Bank of America has recently trumpeted the fact that it added nearly 1,000 bankers to its small business ranks over the past year. In the first three months of 2012, according to a bank spokesperson, BofA has extended more than $3.6 billion in credit to small businesses, an increase of 14 percent over the same period last year.
But Silverman’s experience raises a question that many small businesspeople are asking in times of tighter credit and uneven profits: Are bigger banks willing to deal with the risk of a smaller business in tough times?
“It’s really a case of institutional fit,” said Charles Withee, executive vice president of The Provident Bank, a mid-sized regional bank based in Amesbury, Mass., with assets of $500 million. “Everybody has their spot.” He says if a business’s financials are basically strong, but it has hit a rough patch, “that’s the time when we do our best work,” he said.
“When times are good, anybody can do business with a big bank,” says Lisa Roberts, senior vice president of commercial lending at Champlain National Bank, an independent, community-owned bank in the Adirondack region of New York state. “We’re the smallest player in the market. If people come to us, and looking for us to get through [a rough time], we work them to get through it.”

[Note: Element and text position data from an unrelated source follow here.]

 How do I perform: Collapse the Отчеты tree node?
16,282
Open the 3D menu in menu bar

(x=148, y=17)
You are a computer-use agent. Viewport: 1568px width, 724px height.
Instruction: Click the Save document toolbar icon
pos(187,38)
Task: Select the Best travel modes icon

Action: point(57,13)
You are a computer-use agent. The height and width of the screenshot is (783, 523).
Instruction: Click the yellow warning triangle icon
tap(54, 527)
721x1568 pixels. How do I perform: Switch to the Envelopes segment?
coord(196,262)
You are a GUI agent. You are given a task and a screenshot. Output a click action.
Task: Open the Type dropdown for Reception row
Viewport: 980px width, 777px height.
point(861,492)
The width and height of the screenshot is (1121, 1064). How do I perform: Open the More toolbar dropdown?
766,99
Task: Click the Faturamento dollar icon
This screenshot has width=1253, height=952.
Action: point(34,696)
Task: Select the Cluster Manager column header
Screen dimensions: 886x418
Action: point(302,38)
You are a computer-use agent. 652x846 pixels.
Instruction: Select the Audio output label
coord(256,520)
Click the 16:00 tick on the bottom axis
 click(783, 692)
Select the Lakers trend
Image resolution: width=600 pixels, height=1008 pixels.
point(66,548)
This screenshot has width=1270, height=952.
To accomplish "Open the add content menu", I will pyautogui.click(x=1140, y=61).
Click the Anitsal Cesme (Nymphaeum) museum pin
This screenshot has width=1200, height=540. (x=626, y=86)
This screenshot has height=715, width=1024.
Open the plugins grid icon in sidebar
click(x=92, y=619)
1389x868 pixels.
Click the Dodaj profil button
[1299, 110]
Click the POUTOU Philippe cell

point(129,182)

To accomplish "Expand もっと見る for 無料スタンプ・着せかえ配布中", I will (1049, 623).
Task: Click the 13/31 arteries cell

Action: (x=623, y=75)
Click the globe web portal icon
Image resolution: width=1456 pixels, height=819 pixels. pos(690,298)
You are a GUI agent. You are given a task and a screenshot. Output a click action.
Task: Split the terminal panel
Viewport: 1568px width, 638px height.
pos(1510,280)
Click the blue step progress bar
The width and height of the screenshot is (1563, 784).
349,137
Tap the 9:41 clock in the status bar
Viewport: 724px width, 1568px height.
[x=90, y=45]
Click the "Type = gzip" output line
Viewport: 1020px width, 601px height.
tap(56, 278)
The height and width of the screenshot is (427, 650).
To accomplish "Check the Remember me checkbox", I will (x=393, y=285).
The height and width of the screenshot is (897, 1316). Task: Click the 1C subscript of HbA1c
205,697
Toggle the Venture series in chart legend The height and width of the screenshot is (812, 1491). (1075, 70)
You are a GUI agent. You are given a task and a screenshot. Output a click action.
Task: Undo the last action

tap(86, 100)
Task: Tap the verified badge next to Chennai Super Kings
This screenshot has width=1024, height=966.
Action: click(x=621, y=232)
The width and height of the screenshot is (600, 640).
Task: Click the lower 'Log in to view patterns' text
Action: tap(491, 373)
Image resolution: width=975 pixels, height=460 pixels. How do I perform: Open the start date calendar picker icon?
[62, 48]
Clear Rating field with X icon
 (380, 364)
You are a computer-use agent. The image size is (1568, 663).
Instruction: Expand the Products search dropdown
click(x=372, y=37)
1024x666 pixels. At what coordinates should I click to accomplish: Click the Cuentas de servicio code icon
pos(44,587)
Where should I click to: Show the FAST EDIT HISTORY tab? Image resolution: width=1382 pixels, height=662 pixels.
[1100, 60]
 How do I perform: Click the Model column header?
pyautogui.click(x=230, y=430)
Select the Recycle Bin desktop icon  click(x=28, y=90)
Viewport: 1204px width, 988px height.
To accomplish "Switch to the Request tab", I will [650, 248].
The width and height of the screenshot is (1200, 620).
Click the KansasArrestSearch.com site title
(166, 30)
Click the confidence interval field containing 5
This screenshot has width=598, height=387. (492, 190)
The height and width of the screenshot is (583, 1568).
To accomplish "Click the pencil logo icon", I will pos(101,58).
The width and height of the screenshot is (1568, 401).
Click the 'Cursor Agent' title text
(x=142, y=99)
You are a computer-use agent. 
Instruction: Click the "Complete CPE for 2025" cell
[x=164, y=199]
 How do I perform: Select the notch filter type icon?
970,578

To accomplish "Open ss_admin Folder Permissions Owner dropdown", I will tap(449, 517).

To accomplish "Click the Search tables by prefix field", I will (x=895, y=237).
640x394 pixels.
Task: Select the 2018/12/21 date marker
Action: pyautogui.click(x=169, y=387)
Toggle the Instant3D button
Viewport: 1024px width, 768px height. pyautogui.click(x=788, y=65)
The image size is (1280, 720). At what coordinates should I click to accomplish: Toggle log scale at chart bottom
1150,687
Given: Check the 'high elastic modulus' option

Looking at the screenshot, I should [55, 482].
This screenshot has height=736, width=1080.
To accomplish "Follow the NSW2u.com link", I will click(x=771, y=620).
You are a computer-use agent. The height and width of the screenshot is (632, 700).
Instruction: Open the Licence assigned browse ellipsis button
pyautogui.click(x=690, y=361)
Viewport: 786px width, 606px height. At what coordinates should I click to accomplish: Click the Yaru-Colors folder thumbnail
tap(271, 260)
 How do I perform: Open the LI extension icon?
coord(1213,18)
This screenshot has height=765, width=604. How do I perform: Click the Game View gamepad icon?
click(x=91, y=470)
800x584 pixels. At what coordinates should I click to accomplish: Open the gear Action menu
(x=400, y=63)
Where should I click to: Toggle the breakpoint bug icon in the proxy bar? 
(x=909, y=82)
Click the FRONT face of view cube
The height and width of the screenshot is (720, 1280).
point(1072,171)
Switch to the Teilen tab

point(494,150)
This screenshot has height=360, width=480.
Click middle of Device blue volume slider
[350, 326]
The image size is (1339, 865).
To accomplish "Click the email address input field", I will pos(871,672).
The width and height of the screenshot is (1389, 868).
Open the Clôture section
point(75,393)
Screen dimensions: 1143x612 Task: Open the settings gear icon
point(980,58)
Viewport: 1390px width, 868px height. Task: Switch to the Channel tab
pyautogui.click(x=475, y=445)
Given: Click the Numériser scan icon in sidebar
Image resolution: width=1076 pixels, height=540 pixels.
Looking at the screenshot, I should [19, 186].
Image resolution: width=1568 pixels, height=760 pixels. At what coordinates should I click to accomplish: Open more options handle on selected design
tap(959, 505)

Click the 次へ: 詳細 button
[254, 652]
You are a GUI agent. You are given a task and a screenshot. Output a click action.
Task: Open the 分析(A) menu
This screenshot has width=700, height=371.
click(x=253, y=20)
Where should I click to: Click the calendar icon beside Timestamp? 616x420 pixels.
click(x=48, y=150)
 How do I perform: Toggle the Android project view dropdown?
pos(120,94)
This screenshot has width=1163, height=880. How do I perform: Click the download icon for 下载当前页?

The Adirondack region had its share of rough times this past year, suffering the same warm winter that New Jersey did, after Hurricane Irenehad shortened the fall tourist season. Champlain National offered some residents loans with interest rates as low as 1.99 percent interest, “just to help neighbors,” said Tim Kononan, vice president of commercial lending in the bank’s Lake Placid office.
Bad times can actually be an opportunity to snatch business from the big boys. “It cuts both ways,” says Withee. “We can’t be the lender to the business that needs $100 million. But if one of my lenders has been chasing the ski-boot guy forever, and suddenly gets the phone call [that their credit line has been denied], we swoop in.”
“In a bigger bank,” says Withee, “there are lines of authority that the borrower doesn’t understand. He needs help, but he’s not getting answers. It’s a process that, when things are going along well, no one notices.”
Ask Brian Delaney. He owns High Peaks Cyclery, in Lake Placid, N.Y. Thanks to the hurricane, he says, “no one came up for leaf season, and then January was dead, February was dead, and March was super-dead.”
To be proactive, he said, he was looking to refinance some property at a lower rate. “I called a few banks that didn’t even return my call. And the bank I normally work with” — a larger bank that he did not name — “offered me a rate of 6 percent. I shook his hand and said goodbye.”